トランプ政権の行政命令、FRBの特別監督撤回、SECの方針明確化が連鎖したため、銀行・機関チャネルの摩擦が低下した。
8/7に「政治的・非金融要因によるディバンキング」を禁じる大統領令が発出され、120〜180日の是正プロセスが始動。8/15にはFRBが「新型活動監督プログラム」を終了し通常監督へ回帰、6/23の“評判リスク排除”と併せて銀行の判断枠組みが平準化された。SECは8/6に流動性ステーキングを非証券とする見解を示し、8/7にはXRP訴訟が控訴取り下げで終結。
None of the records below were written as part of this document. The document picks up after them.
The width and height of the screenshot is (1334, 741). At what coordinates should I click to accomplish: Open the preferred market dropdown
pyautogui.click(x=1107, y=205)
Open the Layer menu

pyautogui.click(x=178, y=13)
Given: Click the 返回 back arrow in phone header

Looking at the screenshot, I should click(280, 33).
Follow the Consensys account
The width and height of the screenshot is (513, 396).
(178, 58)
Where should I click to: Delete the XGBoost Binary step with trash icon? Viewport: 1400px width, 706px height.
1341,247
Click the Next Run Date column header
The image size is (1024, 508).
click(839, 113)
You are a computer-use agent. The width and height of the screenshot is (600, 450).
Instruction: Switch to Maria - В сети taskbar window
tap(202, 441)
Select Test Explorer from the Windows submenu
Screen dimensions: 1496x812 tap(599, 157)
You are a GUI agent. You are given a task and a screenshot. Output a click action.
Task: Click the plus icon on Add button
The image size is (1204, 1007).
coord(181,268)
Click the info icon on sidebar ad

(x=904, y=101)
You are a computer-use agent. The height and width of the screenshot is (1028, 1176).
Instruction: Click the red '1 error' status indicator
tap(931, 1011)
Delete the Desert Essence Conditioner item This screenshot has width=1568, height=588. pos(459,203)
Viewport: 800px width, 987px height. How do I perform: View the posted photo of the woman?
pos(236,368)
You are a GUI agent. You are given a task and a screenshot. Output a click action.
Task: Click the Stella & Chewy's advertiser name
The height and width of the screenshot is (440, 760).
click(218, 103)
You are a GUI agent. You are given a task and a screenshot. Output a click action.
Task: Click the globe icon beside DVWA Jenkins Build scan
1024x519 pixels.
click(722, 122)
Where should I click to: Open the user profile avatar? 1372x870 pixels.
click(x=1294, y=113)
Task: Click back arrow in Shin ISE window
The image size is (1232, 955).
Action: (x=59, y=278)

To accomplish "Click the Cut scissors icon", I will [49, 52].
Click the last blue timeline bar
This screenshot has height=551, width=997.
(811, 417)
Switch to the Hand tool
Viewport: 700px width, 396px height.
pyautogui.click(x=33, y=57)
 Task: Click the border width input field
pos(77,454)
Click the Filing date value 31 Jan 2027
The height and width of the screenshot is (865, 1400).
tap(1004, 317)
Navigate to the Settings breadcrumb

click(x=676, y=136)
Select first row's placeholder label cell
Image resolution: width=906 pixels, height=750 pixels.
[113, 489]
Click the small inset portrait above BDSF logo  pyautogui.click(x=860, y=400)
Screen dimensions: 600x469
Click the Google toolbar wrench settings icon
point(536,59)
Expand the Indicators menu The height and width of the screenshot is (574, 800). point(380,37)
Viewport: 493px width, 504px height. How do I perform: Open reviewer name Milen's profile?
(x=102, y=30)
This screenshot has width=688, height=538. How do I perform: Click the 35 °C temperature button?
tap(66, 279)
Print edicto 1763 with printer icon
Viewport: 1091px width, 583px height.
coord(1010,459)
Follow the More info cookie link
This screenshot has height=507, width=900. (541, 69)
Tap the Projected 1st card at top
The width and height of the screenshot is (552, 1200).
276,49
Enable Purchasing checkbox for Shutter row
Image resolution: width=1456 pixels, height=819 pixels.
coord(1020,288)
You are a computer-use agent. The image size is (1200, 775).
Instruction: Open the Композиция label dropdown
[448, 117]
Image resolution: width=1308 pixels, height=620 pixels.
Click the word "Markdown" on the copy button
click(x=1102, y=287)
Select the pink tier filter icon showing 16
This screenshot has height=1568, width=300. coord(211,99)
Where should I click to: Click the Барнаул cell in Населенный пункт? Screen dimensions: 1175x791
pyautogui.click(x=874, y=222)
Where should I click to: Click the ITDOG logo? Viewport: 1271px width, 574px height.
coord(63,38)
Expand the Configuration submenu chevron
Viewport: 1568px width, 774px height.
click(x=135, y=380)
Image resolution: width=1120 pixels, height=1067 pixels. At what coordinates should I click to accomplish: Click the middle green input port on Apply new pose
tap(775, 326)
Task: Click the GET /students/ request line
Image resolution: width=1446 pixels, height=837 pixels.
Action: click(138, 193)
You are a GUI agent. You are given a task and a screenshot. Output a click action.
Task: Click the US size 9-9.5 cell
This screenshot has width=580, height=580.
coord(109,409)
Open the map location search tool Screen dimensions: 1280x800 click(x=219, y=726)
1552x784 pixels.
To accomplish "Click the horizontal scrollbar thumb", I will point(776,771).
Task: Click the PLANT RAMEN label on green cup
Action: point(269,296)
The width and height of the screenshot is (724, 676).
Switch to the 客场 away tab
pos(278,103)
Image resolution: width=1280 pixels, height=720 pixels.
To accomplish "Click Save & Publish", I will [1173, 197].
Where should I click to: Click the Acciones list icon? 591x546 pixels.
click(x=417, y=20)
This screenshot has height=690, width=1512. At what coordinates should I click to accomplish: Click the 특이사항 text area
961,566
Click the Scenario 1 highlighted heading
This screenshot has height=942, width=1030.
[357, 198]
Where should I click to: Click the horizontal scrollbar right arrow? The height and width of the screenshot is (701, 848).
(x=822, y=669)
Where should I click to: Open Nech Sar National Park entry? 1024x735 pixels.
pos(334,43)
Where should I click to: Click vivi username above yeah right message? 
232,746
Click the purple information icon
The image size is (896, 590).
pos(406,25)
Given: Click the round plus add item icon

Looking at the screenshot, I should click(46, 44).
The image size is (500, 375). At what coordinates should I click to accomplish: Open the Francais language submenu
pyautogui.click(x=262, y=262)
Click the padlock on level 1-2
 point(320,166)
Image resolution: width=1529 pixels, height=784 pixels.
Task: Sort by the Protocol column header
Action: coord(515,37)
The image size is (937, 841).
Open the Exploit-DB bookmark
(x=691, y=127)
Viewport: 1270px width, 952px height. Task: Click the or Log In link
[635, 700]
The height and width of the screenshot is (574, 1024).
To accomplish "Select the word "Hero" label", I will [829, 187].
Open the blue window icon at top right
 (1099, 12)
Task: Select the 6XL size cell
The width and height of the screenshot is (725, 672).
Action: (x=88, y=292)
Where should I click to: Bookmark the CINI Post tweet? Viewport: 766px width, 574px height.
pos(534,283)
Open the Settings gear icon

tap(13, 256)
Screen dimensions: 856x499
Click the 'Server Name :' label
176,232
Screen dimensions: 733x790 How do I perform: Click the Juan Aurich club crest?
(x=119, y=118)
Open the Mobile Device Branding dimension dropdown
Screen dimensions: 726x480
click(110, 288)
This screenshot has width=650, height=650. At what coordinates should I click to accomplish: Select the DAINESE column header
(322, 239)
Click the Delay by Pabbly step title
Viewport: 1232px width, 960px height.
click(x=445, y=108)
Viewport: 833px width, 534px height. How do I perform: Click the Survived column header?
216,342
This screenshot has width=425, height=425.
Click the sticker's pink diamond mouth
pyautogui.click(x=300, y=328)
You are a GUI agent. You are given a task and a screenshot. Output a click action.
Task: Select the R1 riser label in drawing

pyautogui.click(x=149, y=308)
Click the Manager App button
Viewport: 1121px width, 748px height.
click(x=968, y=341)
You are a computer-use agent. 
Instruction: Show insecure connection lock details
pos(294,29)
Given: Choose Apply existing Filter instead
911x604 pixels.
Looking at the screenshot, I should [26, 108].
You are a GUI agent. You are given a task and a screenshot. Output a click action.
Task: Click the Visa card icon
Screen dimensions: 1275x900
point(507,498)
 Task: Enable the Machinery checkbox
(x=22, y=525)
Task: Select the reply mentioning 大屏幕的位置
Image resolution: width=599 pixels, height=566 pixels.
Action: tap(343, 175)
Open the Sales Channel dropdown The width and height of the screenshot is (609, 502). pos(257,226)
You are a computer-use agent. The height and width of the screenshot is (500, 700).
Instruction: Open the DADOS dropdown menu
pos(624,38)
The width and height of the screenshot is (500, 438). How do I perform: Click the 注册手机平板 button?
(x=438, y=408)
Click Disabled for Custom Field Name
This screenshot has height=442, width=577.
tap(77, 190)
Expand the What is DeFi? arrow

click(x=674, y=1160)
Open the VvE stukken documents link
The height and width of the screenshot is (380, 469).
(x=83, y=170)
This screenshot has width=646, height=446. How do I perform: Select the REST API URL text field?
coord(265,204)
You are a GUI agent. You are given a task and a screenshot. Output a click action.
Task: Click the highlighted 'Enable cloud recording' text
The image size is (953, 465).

8/15にはアトキンスSEC議長が「米国を暗号資産の世界的中心に」と表明した。

ステーブルコイン・決済:制度整備の進展

国内外で制度整備とプロダクト実装が同時進行したため、法定通貨建てトークンの実需射程が広がった。
国内では8/18に金融庁がJPYC承認方針を示し、電子決済手段として全額保全・償還義務などの設計が明確に。域外では香港が監督枠組みをアップデートし、中国では人民元連動トークンの承認枠組みに進展が見られた。

▽ FAQ

Q. 8月の市場で何が最重要?
A. 8/25のBTC急落と、8/28の米ETF純買い1,620BTC(採掘量の3.6倍)が需給の強さを示した(IBIT74.6万BTC)。

Q. 日本企業の主な動きは?
A. メタプラネットが8/12に518BTC、8/18に775BTCを追加。Lib Workとジェイフロンティアも導入・実証へ動いた。

Q. 米規制の“転機”は何?
A. 8/7のディバンキング禁止令、8/15のFRB特別監督終了、8/6のSEC流動性ステーキング非証券が重なった。

Q. ステーブルコインの国内進展は?
A. 8/18にJPYC承認方針。円建て決済の実装に道が開き、送金・法人決済のユースケースが拡大へ。

■ ニュース解説

ETF純流入と利下げ観測が需給を締め、米規制の緩和的明確化が銀行チャネルを押し広げた一方で、8/25の急落が示す流動性の薄さとボラ拡大には注意が要る。
事実:8/28はETF純買いが採掘の3.6倍、IBIT約74.6万BTC。背景:トランプ大統領令とFRBの通常監督回帰、SECの方針転換。影響:企業のBTC/ETH採用と日本のJPYC承認方針が、実需と会計・決済の導線を拡張。
投資家の視点:フロー(ETF)と政策(FOMC・監督文書)を並行監視し、①下落時の最大ドローダウン前提のポジション設計、②トレジャリー株/ETF/現物・ステーキングの役割分担、③国内外ステーブルの規制要件(保全・償還・カストディ)を確認しながら、分散と流動性管理を徹底したい。

※本稿は投資助言ではありません。